Abstract 3534: Occurrence of Atrial Fibrillation in Advanced Heart Failure Reflects Increased Atrial Wall Stress Rather Than Fibrosis
Introduction: Structural atrial remodeling and fibrosis are considered as the main mechanism for development of atrial fibrillation (AF). In advanced heart failure (HF), the independent role of fibrosis for development of AF is less equivocal, because HF itself leads to atrial scarring. The aim of the study was to identify tissue and clinical characteristics discriminating HF patients with or without AF.
Methods: Myocardial samples from anterior wall of the right atrium were obtained during heart transplantation from the explanted hearts of 21 male patients (age 51.6±8.9 y) with advanced HF. Permanent AF was present in 10 patients, remaining 11 patients served as sinus rhythm (SR) controls. Echocardiographic and hemodynamic measurements, type I collagen volume fraction (CVF-I), transforming growth factor-beta (TGF-beta), and connective tissue growth factor (CTGF) were analyzed.
Results: The groups were well matched according to age and co-morbidities.

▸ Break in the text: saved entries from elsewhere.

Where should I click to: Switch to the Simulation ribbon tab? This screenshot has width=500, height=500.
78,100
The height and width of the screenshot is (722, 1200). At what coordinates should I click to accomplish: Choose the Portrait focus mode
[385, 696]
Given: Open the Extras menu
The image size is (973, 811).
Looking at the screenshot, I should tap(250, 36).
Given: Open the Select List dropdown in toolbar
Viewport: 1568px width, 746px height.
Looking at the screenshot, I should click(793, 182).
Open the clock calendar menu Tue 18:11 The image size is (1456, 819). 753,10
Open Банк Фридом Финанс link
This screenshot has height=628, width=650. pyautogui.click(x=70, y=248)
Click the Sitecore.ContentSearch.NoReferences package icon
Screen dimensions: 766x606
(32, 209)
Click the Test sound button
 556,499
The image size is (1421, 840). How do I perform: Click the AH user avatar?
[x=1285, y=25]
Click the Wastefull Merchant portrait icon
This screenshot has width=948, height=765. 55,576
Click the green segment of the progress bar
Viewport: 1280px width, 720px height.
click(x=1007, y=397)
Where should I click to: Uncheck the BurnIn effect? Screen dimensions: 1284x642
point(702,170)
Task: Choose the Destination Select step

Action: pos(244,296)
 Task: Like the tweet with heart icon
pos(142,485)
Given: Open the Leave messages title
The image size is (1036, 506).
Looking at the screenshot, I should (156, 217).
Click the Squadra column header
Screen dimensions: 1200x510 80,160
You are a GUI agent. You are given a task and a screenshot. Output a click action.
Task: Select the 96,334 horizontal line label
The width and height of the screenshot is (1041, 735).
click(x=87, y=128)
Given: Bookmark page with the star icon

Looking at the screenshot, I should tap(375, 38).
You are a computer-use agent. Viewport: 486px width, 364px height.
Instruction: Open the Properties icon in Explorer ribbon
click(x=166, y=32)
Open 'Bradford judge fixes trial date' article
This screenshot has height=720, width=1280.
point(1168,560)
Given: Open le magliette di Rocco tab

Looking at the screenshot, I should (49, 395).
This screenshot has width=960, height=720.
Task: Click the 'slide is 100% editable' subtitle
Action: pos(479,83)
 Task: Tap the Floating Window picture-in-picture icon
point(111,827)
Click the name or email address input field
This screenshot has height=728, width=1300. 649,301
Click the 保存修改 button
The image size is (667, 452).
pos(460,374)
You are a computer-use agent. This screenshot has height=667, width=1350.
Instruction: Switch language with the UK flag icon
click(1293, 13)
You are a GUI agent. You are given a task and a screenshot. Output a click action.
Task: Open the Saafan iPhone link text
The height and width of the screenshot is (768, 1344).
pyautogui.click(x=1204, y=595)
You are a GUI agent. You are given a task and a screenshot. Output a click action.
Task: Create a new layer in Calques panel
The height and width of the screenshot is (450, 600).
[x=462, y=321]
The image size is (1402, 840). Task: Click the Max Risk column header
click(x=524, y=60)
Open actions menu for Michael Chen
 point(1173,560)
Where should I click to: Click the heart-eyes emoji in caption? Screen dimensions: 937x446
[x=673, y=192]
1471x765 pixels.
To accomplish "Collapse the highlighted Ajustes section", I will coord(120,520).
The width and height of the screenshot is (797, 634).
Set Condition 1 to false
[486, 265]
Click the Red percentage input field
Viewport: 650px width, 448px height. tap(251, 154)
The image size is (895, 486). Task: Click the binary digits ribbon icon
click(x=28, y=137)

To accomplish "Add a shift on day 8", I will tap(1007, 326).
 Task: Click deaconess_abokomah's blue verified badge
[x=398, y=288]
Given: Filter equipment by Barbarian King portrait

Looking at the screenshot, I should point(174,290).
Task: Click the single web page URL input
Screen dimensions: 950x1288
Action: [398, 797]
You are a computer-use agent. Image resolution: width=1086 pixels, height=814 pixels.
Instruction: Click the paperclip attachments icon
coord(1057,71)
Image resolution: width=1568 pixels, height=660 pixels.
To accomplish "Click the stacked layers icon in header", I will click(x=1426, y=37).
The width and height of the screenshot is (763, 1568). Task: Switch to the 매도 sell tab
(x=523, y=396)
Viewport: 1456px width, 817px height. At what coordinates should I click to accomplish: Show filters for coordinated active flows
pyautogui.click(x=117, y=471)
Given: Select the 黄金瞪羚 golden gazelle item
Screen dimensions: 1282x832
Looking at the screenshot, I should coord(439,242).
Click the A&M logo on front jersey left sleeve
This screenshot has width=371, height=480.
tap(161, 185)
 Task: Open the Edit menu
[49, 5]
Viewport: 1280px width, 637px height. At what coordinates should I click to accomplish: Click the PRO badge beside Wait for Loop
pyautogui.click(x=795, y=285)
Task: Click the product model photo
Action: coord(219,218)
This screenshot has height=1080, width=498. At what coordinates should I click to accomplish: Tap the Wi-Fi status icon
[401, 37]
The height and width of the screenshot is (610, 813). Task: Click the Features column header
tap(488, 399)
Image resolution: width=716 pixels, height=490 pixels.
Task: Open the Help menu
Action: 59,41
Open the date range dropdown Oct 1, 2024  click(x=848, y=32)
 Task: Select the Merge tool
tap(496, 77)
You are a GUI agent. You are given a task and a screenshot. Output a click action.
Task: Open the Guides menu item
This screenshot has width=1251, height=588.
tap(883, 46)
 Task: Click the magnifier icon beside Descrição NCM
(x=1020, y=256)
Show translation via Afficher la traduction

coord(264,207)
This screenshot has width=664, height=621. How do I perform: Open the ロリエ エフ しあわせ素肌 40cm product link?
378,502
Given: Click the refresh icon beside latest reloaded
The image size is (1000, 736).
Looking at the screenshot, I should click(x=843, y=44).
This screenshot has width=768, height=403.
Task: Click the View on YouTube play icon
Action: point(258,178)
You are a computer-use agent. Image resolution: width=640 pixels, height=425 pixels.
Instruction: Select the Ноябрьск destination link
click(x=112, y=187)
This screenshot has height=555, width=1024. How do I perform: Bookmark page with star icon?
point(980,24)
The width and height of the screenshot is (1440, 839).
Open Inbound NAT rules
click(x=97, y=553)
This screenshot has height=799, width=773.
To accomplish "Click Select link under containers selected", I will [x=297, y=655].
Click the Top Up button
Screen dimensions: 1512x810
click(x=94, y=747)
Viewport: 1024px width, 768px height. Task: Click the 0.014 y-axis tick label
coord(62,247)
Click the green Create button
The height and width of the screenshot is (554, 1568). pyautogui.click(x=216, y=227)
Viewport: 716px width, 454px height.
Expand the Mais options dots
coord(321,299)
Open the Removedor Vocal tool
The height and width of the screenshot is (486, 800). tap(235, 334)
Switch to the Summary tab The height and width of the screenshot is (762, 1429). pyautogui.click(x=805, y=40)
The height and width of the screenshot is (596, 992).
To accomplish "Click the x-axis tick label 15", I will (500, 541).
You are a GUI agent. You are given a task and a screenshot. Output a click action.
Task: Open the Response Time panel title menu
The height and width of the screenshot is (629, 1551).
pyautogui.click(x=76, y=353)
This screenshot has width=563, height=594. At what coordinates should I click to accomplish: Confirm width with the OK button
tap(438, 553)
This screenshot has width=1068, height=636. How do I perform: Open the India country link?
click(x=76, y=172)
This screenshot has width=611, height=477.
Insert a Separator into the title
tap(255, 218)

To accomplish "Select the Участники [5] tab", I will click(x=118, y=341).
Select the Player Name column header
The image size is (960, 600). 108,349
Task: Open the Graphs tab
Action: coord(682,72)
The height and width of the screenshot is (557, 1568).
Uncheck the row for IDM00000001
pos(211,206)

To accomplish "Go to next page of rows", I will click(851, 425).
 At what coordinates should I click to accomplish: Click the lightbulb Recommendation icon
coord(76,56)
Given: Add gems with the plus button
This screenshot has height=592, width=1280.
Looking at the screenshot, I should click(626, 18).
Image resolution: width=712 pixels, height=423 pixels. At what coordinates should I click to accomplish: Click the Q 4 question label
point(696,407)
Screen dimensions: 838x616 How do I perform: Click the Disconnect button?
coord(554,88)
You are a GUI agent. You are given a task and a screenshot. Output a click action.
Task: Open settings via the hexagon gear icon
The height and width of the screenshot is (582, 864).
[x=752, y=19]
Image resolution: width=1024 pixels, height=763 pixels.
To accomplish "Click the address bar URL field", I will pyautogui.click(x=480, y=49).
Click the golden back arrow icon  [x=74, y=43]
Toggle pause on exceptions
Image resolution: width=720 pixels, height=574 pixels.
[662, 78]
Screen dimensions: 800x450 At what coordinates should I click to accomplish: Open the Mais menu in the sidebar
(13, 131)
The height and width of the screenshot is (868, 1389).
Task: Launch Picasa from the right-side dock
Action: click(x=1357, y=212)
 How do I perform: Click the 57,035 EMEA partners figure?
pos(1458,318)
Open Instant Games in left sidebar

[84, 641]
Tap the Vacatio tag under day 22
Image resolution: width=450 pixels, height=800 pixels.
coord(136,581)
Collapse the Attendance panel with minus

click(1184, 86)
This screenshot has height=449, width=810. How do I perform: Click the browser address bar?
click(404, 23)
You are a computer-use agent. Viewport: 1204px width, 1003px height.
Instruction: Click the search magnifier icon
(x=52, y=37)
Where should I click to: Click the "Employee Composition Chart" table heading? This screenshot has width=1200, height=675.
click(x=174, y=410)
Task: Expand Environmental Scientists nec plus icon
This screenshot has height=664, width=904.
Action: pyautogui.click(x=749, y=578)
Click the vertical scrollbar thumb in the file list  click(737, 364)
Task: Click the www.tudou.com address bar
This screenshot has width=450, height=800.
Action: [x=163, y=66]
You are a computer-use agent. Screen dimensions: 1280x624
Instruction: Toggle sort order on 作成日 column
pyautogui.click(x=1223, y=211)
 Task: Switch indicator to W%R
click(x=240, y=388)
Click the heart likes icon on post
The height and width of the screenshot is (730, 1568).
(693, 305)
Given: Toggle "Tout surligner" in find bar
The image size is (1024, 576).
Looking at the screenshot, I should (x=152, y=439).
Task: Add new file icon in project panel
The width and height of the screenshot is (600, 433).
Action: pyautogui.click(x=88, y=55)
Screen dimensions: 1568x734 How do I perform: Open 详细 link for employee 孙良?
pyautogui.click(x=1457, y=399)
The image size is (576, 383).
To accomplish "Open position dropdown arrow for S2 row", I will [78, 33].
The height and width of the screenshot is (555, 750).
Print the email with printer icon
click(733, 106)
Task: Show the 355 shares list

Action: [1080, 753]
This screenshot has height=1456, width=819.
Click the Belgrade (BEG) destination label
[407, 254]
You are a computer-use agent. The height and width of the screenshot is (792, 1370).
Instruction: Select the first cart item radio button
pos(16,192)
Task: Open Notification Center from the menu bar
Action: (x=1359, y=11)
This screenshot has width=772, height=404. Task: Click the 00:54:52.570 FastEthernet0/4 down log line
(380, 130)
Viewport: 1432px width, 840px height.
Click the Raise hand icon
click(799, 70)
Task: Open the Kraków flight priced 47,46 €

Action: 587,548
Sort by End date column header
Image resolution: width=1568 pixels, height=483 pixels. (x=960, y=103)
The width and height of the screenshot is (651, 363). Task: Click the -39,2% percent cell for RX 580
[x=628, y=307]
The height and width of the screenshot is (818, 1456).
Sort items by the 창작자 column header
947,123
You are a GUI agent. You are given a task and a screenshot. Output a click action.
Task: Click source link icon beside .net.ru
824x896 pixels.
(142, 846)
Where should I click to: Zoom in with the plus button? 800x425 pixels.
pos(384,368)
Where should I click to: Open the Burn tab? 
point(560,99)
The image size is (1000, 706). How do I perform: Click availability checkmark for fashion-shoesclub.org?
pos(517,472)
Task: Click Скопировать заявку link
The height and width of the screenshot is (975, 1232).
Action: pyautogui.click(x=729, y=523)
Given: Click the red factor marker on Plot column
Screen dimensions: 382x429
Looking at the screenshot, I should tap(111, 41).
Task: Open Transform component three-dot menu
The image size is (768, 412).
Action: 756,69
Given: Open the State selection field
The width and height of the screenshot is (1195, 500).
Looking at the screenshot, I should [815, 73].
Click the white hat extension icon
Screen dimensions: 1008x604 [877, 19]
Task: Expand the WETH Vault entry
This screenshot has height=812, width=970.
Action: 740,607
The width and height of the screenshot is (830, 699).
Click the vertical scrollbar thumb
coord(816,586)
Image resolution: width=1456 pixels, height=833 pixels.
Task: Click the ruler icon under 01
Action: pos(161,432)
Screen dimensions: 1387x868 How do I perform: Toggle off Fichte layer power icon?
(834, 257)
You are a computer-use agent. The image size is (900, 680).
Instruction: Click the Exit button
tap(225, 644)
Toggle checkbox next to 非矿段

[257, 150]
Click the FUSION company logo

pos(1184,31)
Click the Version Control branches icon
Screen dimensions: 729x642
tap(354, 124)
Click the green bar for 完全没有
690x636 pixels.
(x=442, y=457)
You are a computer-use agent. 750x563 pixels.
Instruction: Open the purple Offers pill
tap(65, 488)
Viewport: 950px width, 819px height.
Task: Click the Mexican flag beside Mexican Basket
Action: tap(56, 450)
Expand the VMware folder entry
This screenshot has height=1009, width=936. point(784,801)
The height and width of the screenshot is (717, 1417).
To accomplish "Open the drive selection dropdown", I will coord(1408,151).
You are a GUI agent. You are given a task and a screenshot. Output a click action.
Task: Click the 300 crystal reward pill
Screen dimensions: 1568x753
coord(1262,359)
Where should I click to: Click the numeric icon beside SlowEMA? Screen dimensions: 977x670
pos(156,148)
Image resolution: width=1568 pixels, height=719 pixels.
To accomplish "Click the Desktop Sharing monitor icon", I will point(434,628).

The AF group presented with significantly higher pressure in the right atrium (13.6±7.7 vs. 6.0±5.0 mmHg; p=0.02), larger left atrium diameter (56.1±7.7 vs. 50±5.1 mm; p=0.04), left atrium wall stress (254.8±81.3 vs. 169.9±75.7 kdynes/m2; p=0.03), and longer time period of HF (2.0±1.6 vs. 5.0±2.9y; p=0.008). There were no significant differences in CVF-I (13.9±5.4% vs. 12.0±6.2%; p=0.4), and in CTGF expression (119.6±10.6 vs. 122.0±11.9; p=0.6) between two groups. TGF-beta was detected in only very low level in both groups.
Conclusions: In advanced HF, atrial extracellular matrix remodeling is invariably present. However, development of AF is associated with other mechanisms, namely with increased atrial wall stress.